→ **Set task**
Rewrite the lines of the material, switching every "screenshot" to "screen capture" and keeping everything else the same. Omit the pictures from your answer.

[Data for locating words and elements]

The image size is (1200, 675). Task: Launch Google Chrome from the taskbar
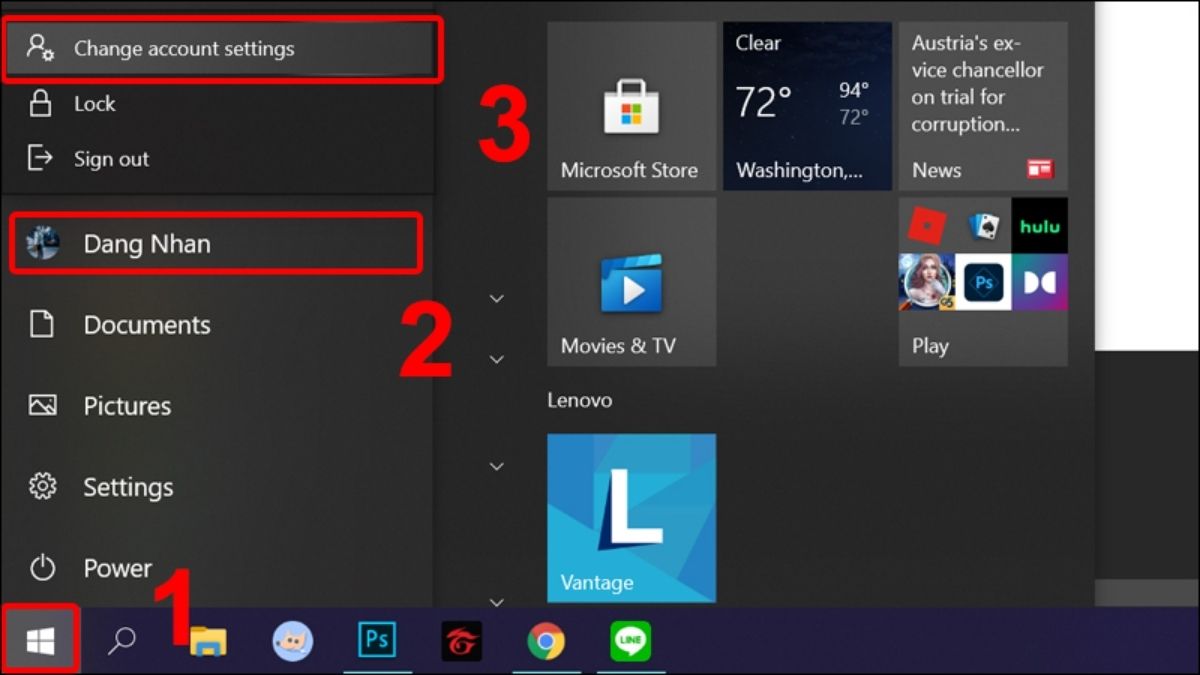547,641
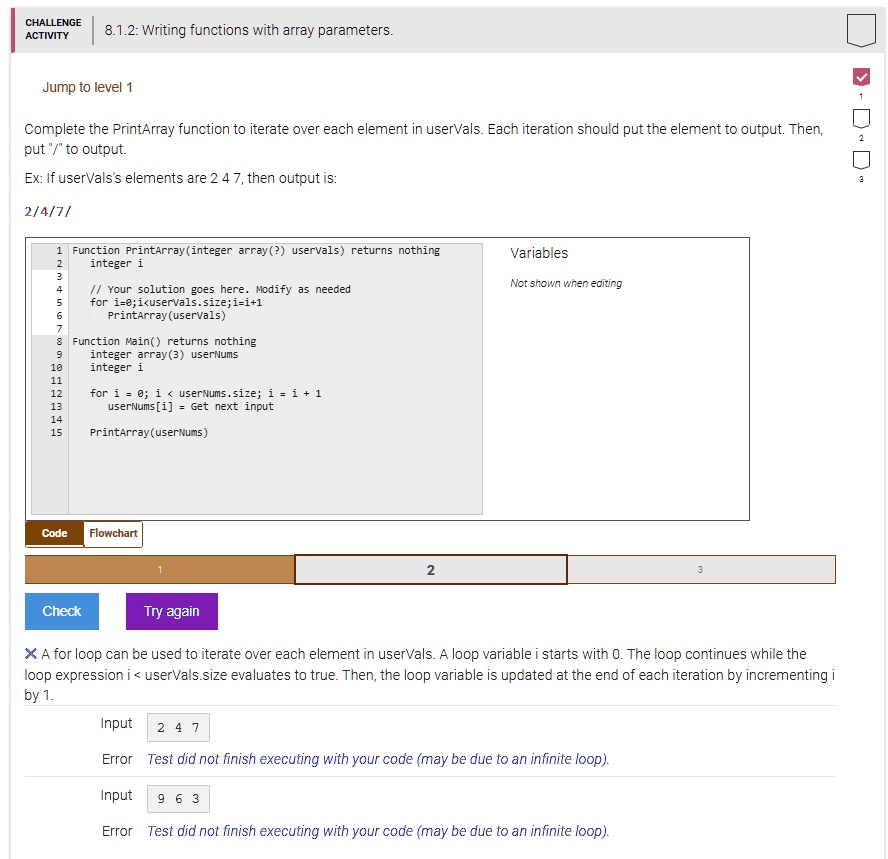Click progress segment labeled 2

tap(430, 569)
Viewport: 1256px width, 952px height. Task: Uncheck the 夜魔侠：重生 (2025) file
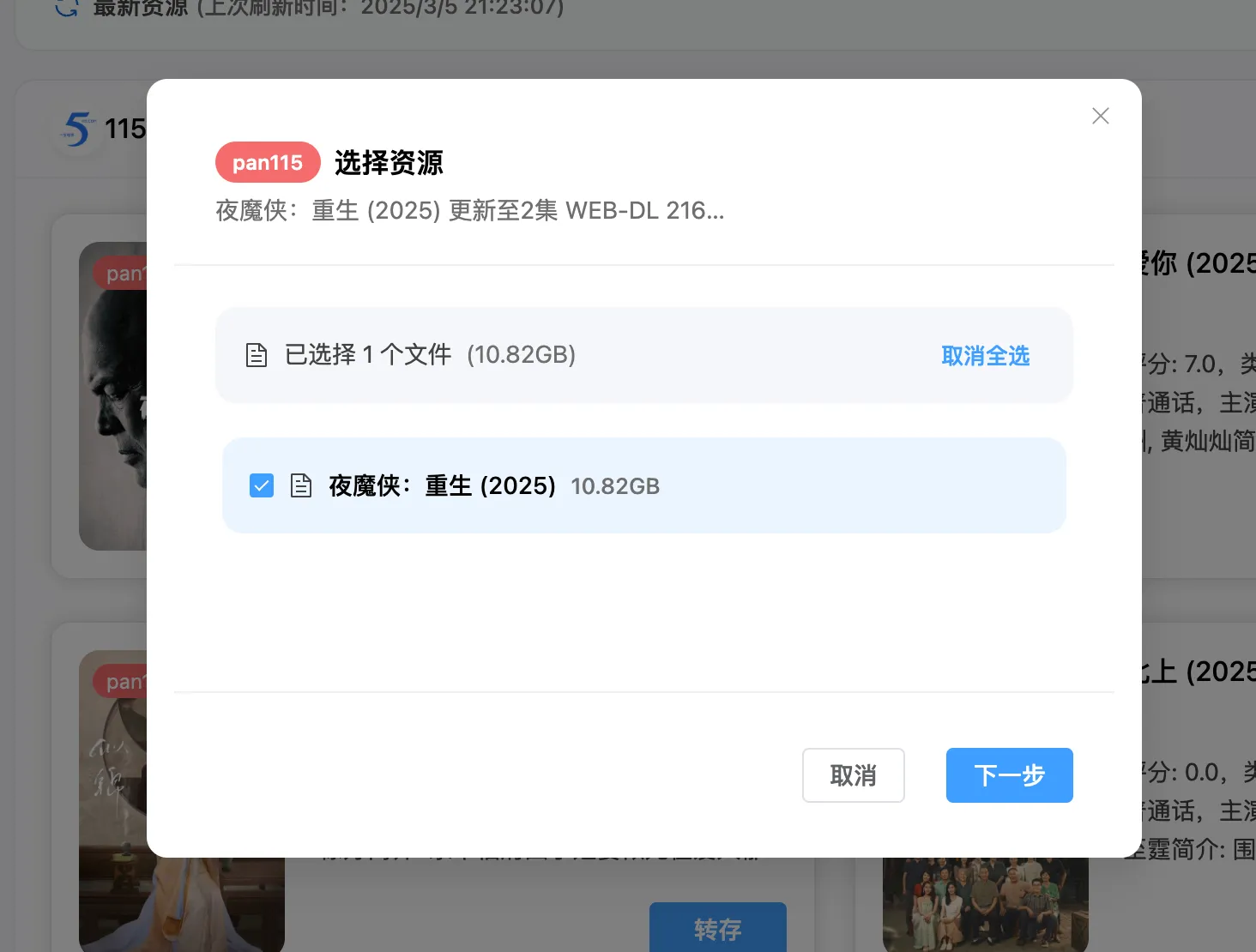coord(261,485)
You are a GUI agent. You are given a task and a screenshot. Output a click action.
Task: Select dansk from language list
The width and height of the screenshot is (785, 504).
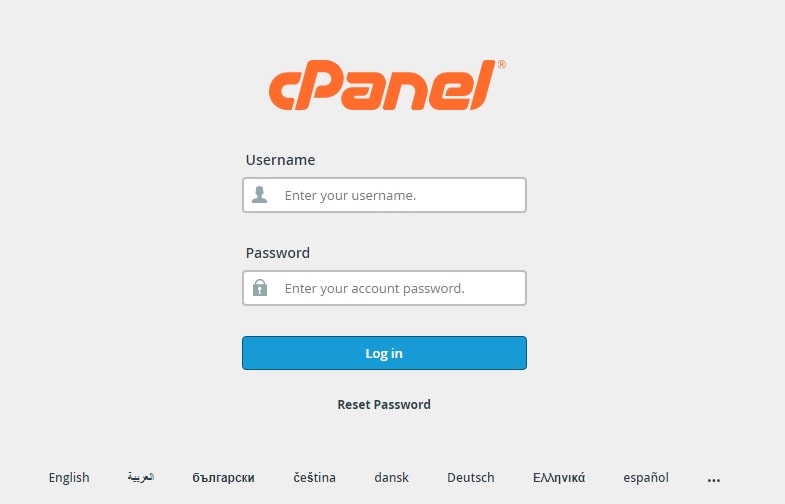(x=392, y=478)
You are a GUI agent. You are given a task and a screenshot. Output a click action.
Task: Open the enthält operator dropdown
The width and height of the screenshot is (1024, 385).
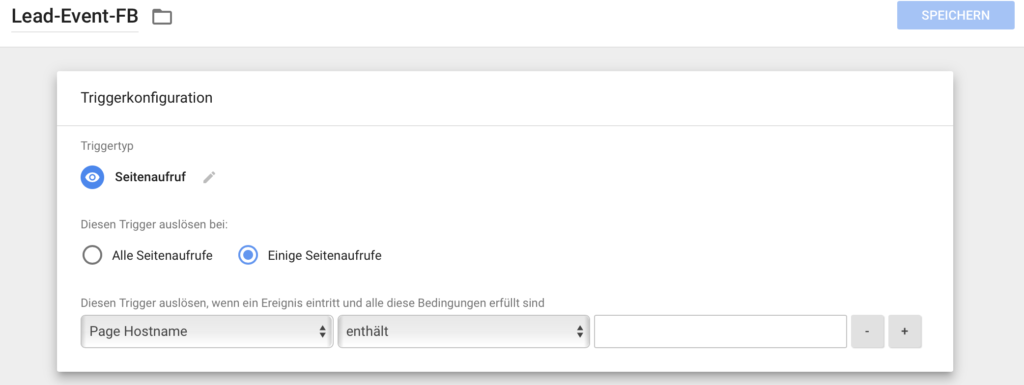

→ **Finished answer**
The image size is (1200, 675). Task: Launch Google Chrome from the taskbar
547,641
Click progress segment labeled 2

tap(430, 569)
Viewport: 1256px width, 952px height. Task: Uncheck the 夜魔侠：重生 (2025) file
coord(261,485)
You are a GUI agent. You are given a task and a screen capture. Output a click action.
Task: Select dansk from language list
The width and height of the screen capture is (785, 504).
(x=392, y=478)
You are a GUI agent. You are given a task and a screen capture. Output a click action.
Task: Open the enthält operator dropdown
The width and height of the screen capture is (1024, 385).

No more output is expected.